Stored entries:
◇ ◇ ◇ ◇ ◇ ◇ ◇

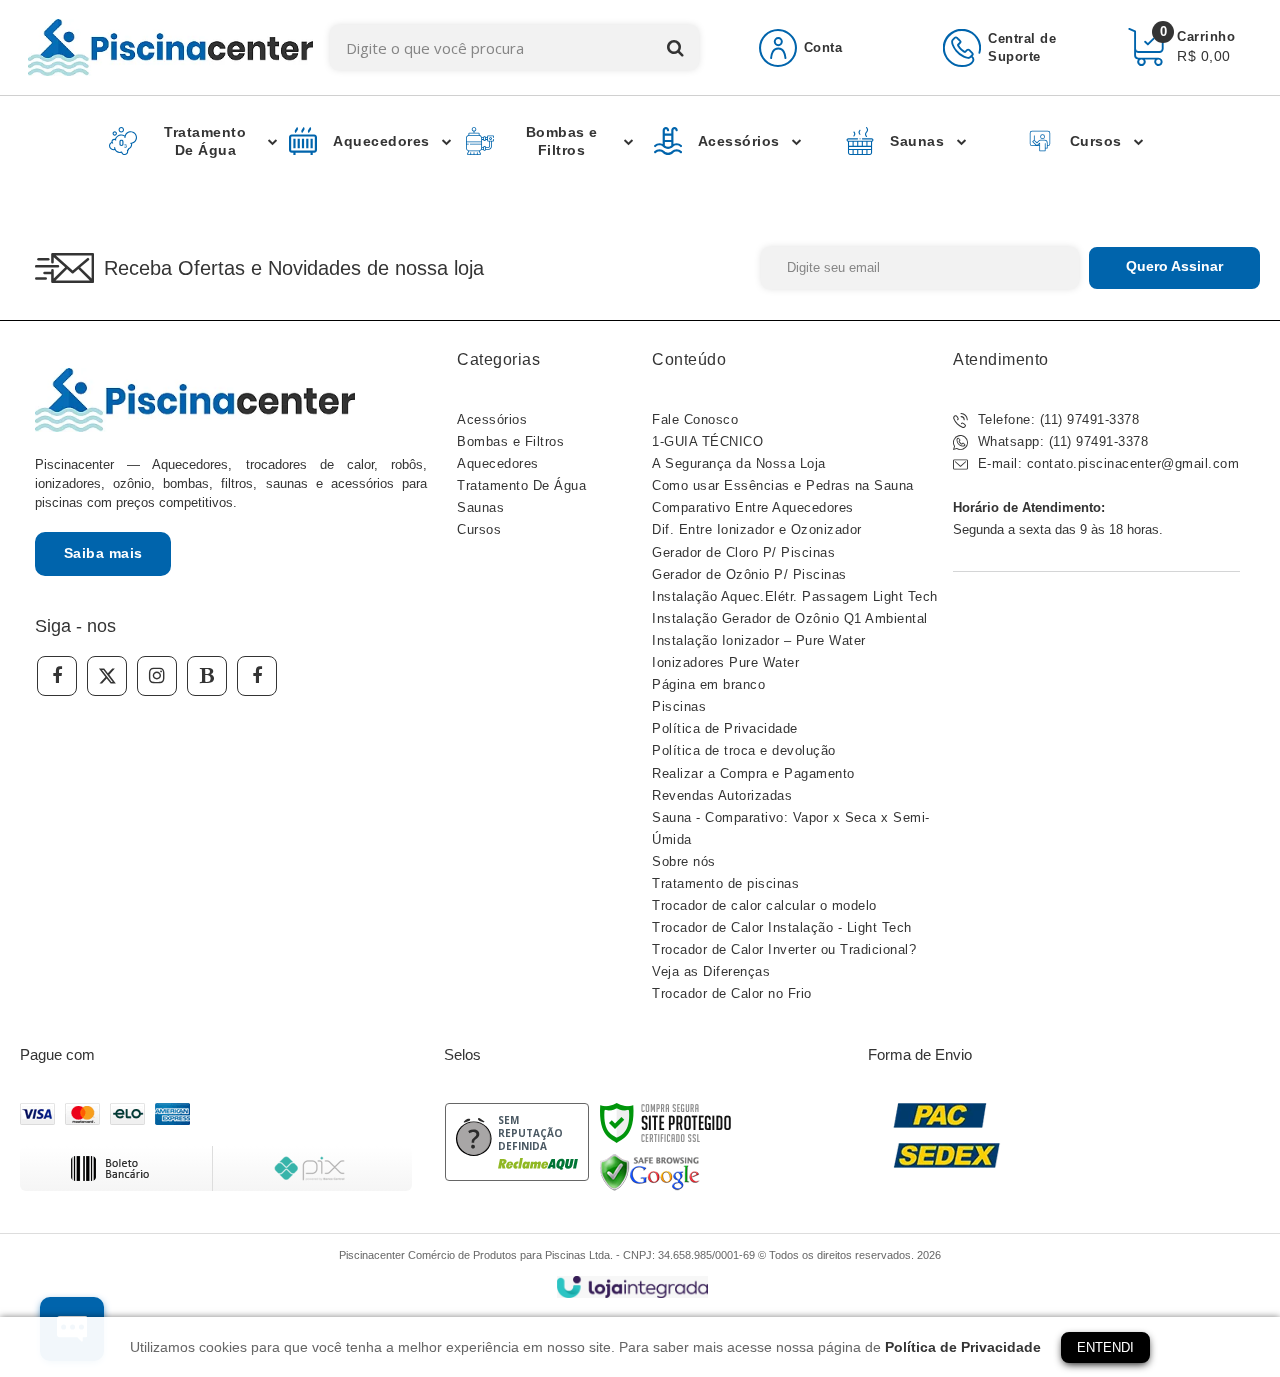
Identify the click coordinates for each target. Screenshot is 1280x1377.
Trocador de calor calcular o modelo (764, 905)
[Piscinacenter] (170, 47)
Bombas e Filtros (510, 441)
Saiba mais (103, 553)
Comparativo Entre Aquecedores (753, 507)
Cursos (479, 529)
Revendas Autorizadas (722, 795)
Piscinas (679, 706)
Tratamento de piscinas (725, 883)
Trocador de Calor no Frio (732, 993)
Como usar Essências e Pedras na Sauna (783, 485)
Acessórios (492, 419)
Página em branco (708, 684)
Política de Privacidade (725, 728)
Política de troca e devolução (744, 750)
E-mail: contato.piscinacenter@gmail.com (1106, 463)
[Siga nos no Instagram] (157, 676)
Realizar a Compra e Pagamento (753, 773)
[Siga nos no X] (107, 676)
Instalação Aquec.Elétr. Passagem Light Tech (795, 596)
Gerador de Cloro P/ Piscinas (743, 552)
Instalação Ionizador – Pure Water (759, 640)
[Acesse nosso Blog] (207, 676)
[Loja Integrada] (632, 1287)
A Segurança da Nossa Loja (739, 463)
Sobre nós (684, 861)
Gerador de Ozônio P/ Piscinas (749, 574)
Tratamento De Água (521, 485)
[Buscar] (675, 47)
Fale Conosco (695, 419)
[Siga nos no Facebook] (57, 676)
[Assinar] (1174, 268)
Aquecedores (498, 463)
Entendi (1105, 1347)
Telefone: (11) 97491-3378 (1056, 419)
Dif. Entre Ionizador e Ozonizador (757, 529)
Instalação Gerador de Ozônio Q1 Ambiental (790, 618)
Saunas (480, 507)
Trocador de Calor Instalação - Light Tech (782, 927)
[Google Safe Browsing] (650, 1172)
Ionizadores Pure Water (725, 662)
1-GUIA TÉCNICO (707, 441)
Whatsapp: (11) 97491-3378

◇ ◇ ◇ ◇ ◇ ◇ ◇

[What needs to be done]:
Output must match the lines from the start of the records above through the line that contains "Sobre nós (684, 861)", exactly and with every picture removed.

[Response area]:
Identify the click coordinates for each target. Screenshot is 1280x1377.
Trocador de calor calcular o modelo (764, 905)
[Piscinacenter] (170, 47)
Bombas e Filtros (510, 441)
Saiba mais (103, 553)
Comparativo Entre Aquecedores (753, 507)
Cursos (479, 529)
Revendas Autorizadas (722, 795)
Piscinas (679, 706)
Tratamento de piscinas (725, 883)
Trocador de Calor no Frio (732, 993)
Como usar Essências e Pedras na Sauna (783, 485)
Acessórios (492, 419)
Página em branco (708, 684)
Política de Privacidade (725, 728)
Política de troca e devolução (744, 750)
E-mail: contato.piscinacenter@gmail.com (1106, 463)
[Siga nos no Instagram] (157, 676)
Realizar a Compra e Pagamento (753, 773)
[Siga nos no X] (107, 676)
Instalação Aquec.Elétr. Passagem Light Tech (795, 596)
Gerador de Cloro P/ Piscinas (743, 552)
Instalação Ionizador – Pure Water (759, 640)
[Acesse nosso Blog] (207, 676)
[Loja Integrada] (632, 1287)
A Segurança da Nossa Loja (739, 463)
Sobre nós (684, 861)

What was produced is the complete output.